- Short task: Render every line of the records below as a JSON list of strings, one string per line, skipping blank lines and leaving out the pictures.
* start Records to use *
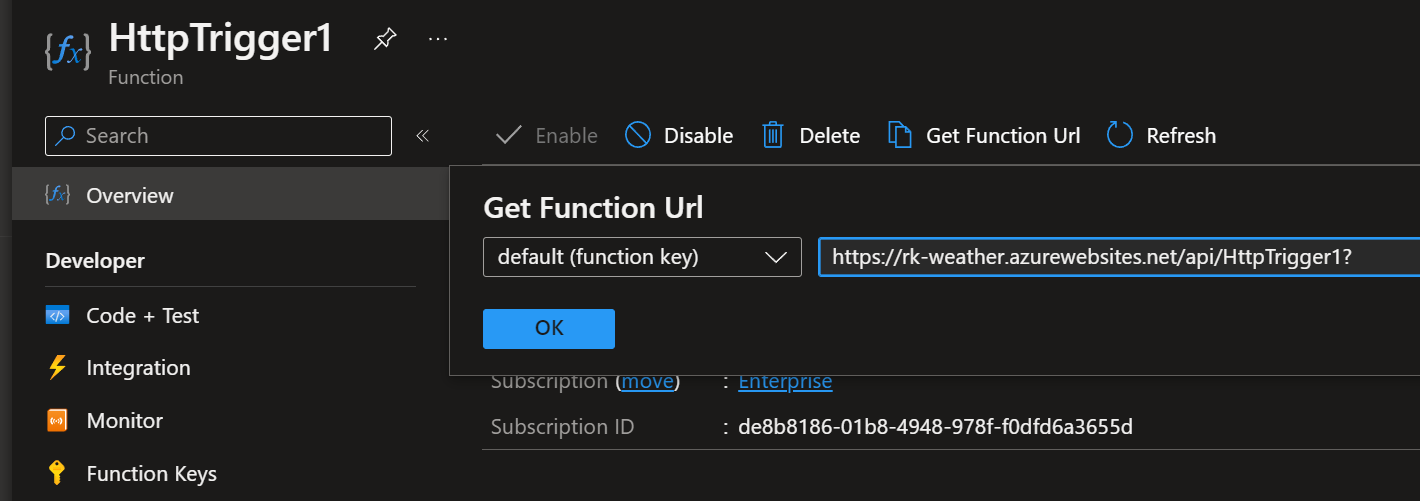1420x501 pixels.
Task: Click the Refresh circular arrow icon
Action: (x=1120, y=135)
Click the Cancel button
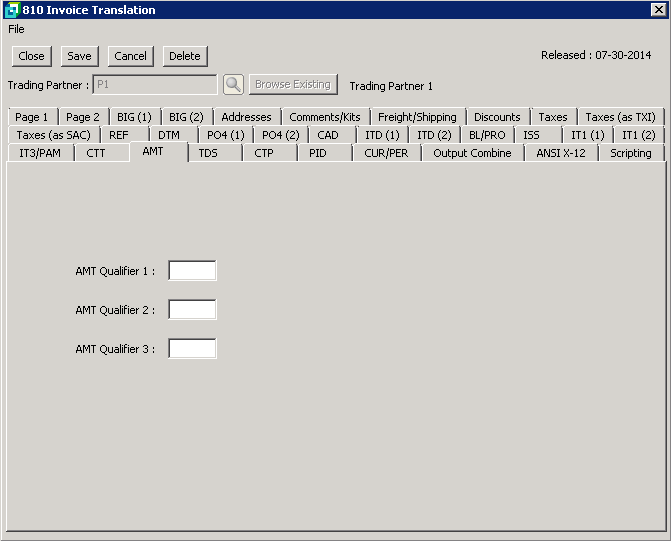 pyautogui.click(x=130, y=56)
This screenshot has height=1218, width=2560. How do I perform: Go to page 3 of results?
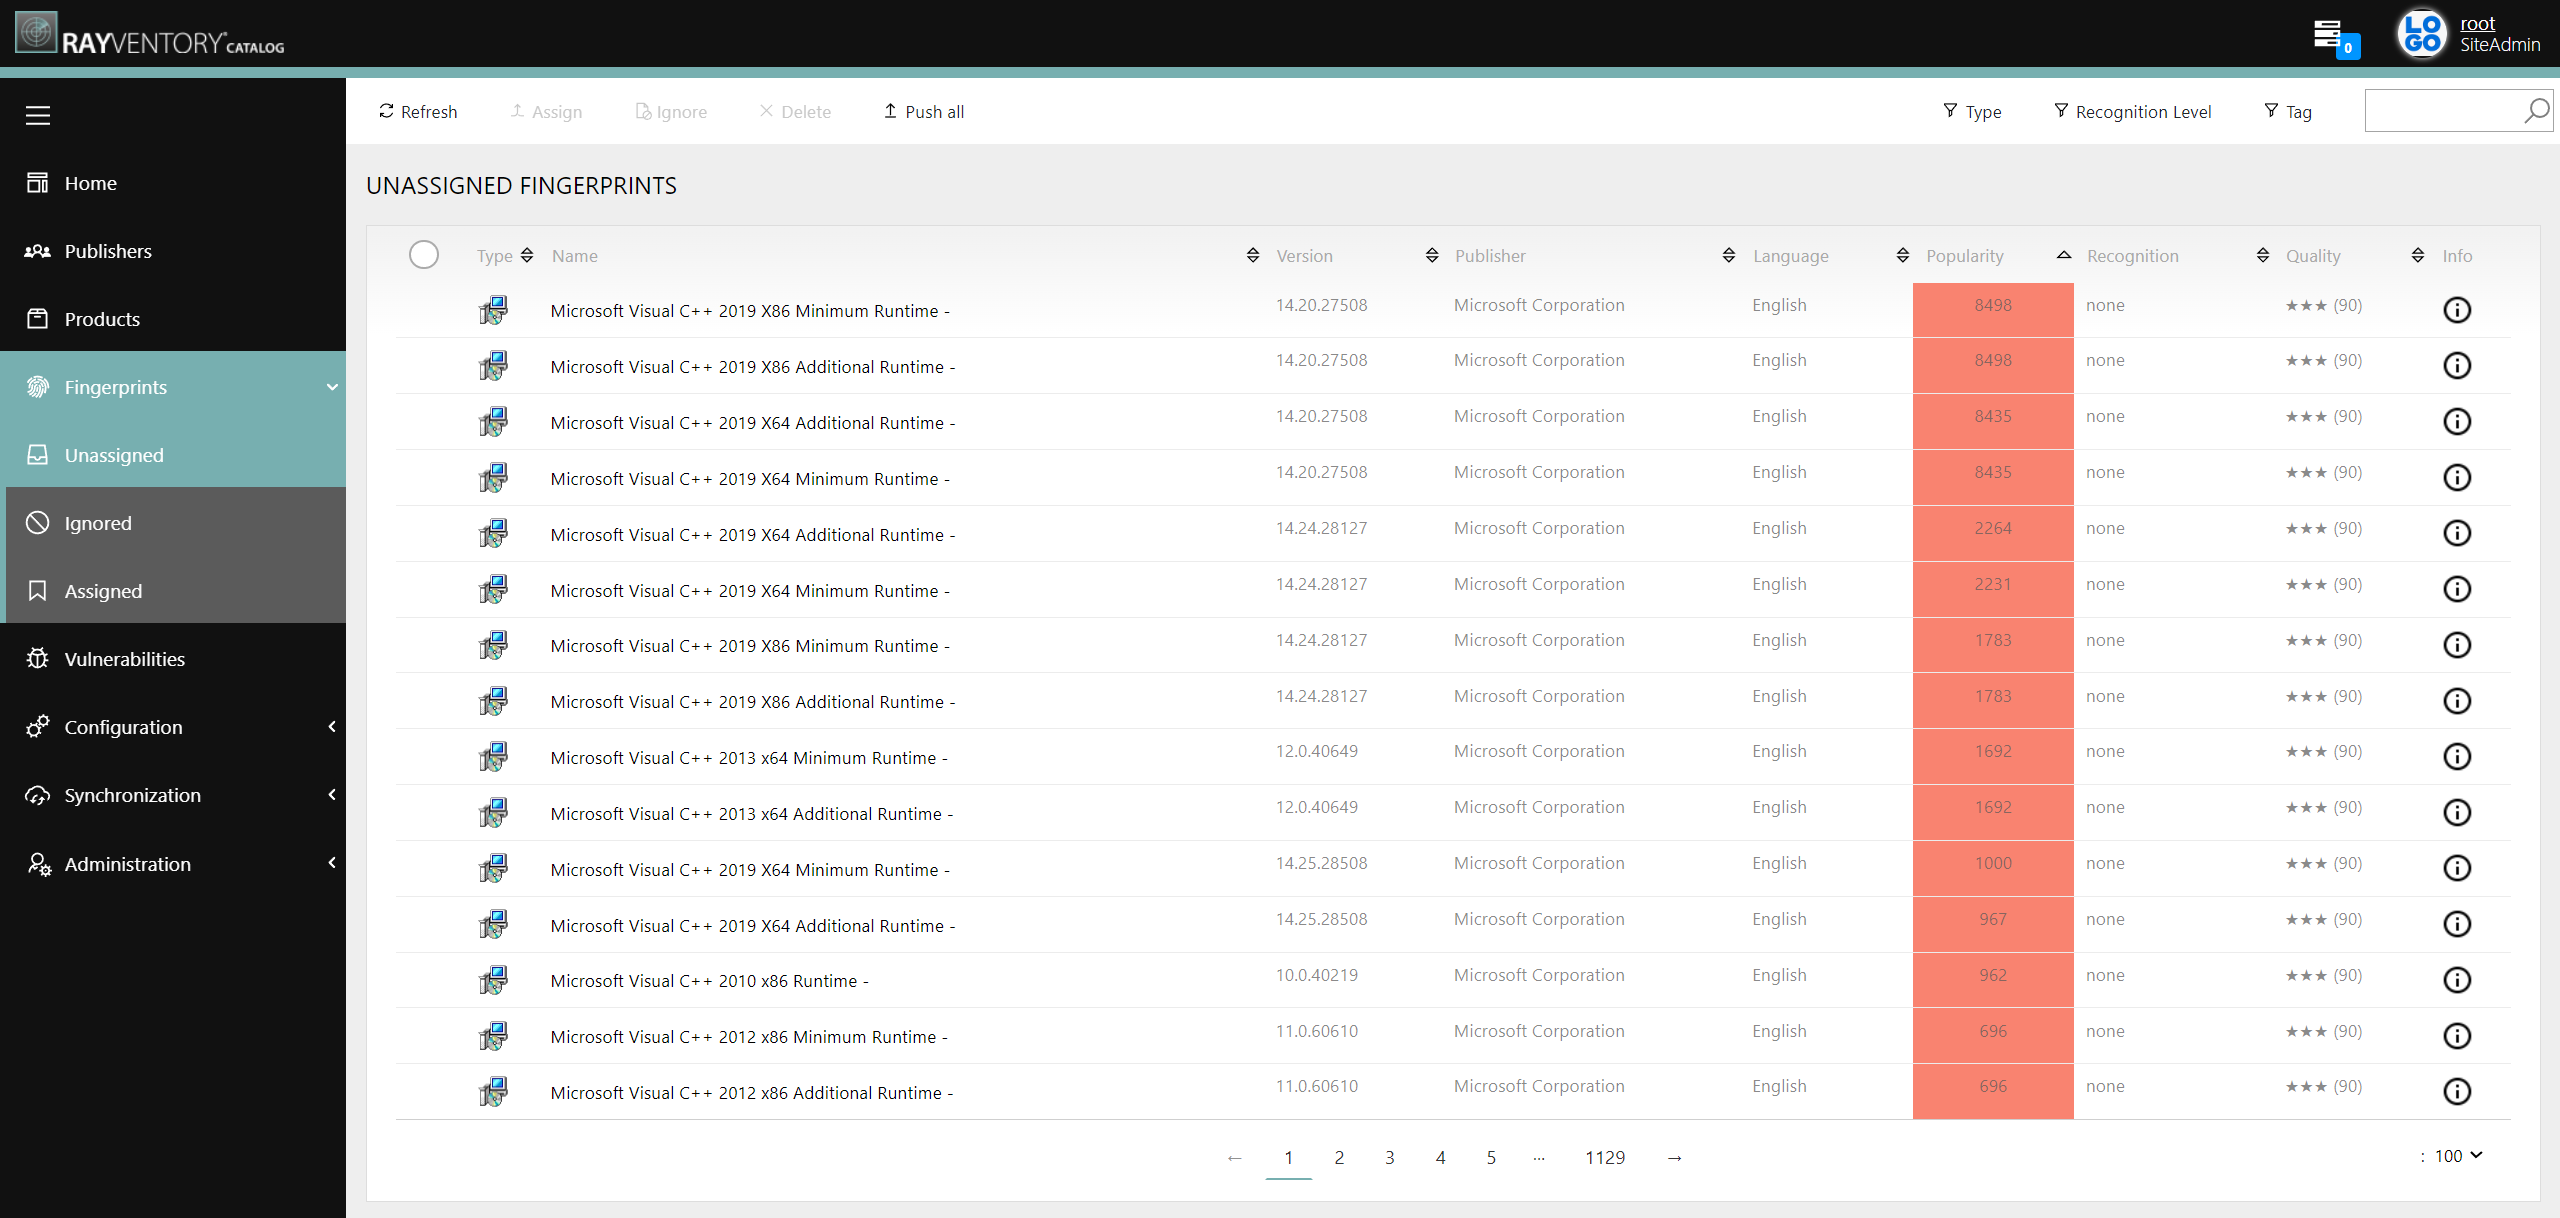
* end Records to use *
- Finished answer:
[
  "1420x501 pixels.",
  "Task: Click the Refresh circular arrow icon",
  "Action: (x=1120, y=135)",
  "Click the Cancel button",
  " pyautogui.click(x=130, y=56)",
  "This screenshot has height=1218, width=2560. How do I perform: Go to page 3 of results?"
]